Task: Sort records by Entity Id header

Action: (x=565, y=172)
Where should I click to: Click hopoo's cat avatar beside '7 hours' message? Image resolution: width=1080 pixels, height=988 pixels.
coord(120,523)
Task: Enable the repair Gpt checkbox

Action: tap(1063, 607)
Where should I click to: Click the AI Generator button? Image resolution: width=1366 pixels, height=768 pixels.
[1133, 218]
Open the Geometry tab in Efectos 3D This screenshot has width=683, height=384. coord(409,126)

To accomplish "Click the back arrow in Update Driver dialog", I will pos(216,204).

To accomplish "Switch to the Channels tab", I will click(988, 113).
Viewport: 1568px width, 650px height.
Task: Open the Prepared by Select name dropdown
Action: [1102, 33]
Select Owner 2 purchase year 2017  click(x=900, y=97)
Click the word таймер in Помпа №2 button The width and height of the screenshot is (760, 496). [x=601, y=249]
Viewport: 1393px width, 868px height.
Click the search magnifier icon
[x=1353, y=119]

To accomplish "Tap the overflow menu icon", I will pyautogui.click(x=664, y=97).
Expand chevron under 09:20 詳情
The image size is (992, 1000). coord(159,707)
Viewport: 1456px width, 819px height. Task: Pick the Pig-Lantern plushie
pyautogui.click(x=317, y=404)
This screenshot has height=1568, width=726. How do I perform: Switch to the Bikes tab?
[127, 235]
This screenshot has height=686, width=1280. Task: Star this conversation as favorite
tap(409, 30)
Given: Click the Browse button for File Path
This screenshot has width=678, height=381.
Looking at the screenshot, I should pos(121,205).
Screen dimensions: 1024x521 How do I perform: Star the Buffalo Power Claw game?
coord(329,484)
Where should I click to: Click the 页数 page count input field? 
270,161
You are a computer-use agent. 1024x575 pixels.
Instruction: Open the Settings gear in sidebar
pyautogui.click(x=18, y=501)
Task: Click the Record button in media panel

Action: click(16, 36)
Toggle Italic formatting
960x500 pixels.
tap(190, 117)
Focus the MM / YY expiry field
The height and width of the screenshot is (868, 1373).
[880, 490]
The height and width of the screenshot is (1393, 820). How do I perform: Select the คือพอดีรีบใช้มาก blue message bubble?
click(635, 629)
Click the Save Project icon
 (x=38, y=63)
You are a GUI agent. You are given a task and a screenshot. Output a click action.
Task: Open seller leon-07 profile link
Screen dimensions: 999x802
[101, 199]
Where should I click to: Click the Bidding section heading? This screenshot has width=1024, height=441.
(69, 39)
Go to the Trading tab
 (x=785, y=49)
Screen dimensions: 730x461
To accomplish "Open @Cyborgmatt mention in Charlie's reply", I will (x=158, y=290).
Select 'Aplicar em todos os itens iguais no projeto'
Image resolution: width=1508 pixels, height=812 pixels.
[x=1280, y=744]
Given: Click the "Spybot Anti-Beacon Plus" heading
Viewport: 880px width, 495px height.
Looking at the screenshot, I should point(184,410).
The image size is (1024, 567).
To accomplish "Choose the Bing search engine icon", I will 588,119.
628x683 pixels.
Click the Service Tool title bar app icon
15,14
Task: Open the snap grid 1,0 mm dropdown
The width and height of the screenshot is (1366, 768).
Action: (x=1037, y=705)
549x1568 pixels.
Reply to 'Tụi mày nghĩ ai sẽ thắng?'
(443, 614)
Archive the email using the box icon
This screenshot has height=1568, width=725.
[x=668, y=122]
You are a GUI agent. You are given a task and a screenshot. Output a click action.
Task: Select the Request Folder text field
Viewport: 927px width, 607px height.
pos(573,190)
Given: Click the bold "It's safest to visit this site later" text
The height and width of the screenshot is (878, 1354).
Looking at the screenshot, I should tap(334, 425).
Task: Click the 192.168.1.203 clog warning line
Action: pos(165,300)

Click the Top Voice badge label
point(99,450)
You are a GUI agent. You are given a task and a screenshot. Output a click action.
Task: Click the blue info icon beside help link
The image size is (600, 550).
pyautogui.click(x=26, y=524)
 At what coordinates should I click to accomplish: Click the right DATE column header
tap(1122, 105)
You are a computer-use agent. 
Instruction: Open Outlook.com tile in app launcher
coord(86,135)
----------
Task:
Which lines of the records above contain the word "computer"? Report each one.

Answer to this task:
You are a computer-use agent. 1024x575 pixels.
You are a computer-use agent. 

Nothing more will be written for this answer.